I said, “Headstrong.”

Wansborough liked that. He said, “One doesn't hear such an adjective these days.”

“One doesn't.”

Wansborough said, “The change for the better in the company coincided with a new group purchasing a majority interest. A man named Grimaldi has been president for the past twenty months.”

“Fine old Monacan name.”

“That would be another branch of the family,” Wansborough said. The snap was back in his voice.

“Mr. Grimaldi has an expansive charm,” he said. “I concede that. And his operational manner is aggressive. He keeps the trucks on the road six days a week, that sort of thing. Charles is Mr. Grimaldi's first name, and certainly my cousin praises his person and his methods. But he is in my view evasive when I inquire into the company's recent success. So is Alice. I have never read the company books.”

I swivelled around to face Wansborough and put on my summing-up look.

“What we have here,” I said, “is an outfit doing better business than you think it should and an executive officer who isn't to your taste.”

Wansborough's head made a brusque nod.

I said, “ And you're retaining me to ease your mind about both.”

Another nod. I was a whiz at synthesizing information. I said, “At the worst, you want to know if there's hanky-panky.”

Wansborough said, “Mr.
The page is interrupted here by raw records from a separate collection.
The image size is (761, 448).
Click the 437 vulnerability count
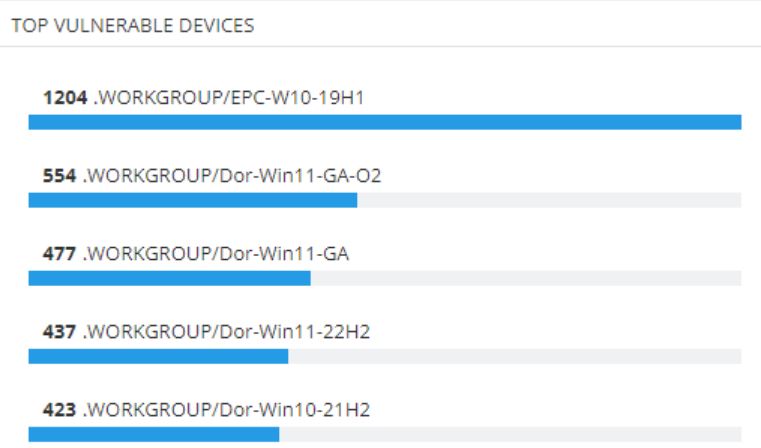click(x=59, y=332)
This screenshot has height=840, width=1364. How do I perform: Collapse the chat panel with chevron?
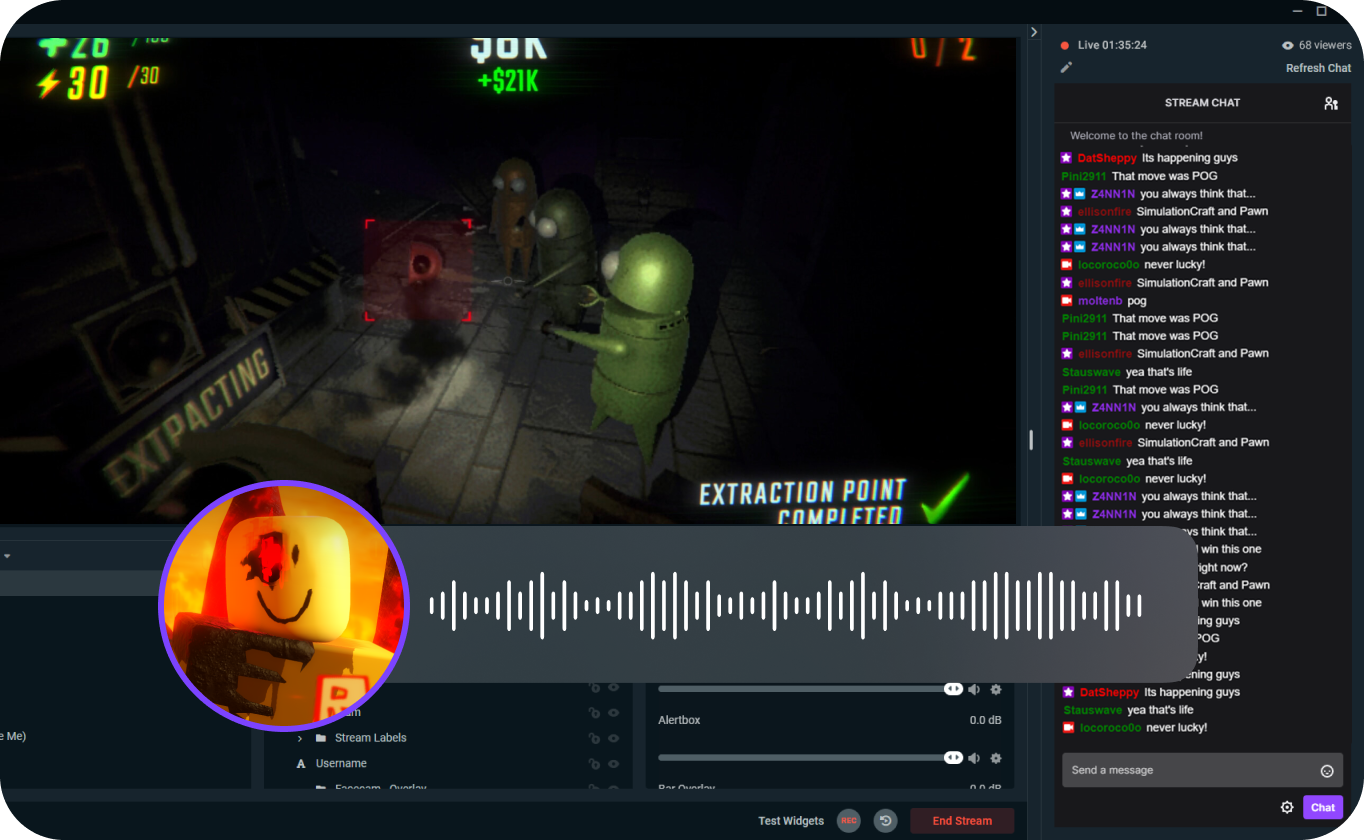(x=1034, y=32)
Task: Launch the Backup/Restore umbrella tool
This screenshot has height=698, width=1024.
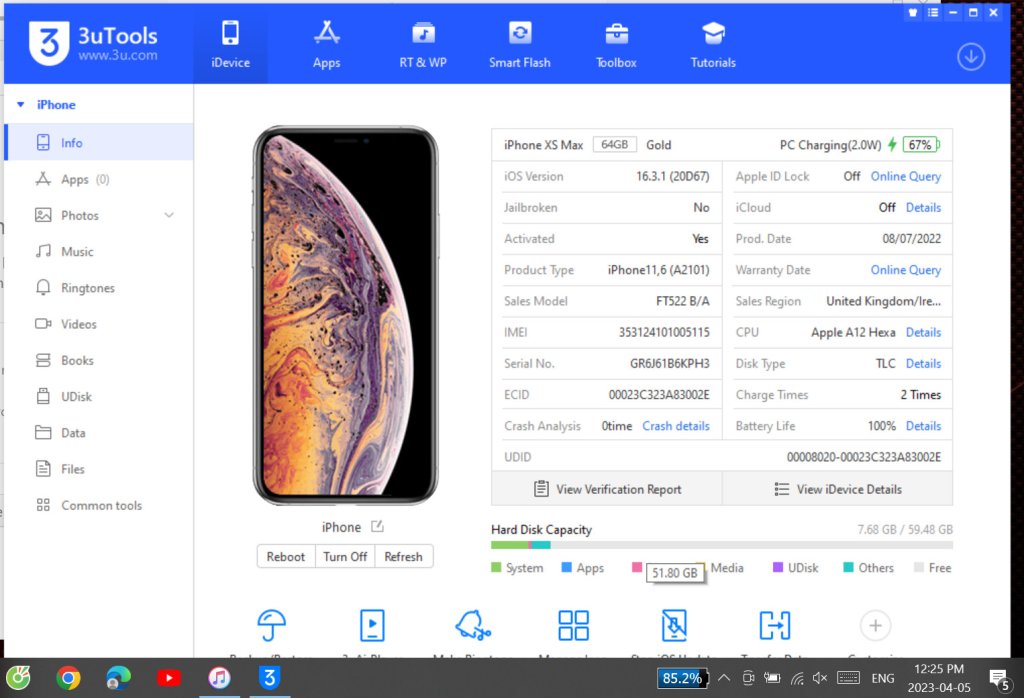Action: (272, 626)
Catalano said you have had previous experience in the sort of inquiry we're discussing.”

“Tom's talking fraud,” I said. “One of McIntosh, Brown's corporate clients, big printing firm, it developed a leak in its treasury. The company was coming up a few hundred thousand short and nobody could find the hole. Catalano hired me to poke around on the quiet. Turned out the two women at the top of the accounting department, longtime employees, much beloved by all, were running a sweet racket. They invented employees on paper. Gave them names, social security numbers, bank accounts. Put them on the tax roll, handed out T-4s, filed their income tax returns in the spring. And every week they issued pay cheques to the employees' bank accounts. Except the employees were paper people and the two old darlings ended up with the cash.”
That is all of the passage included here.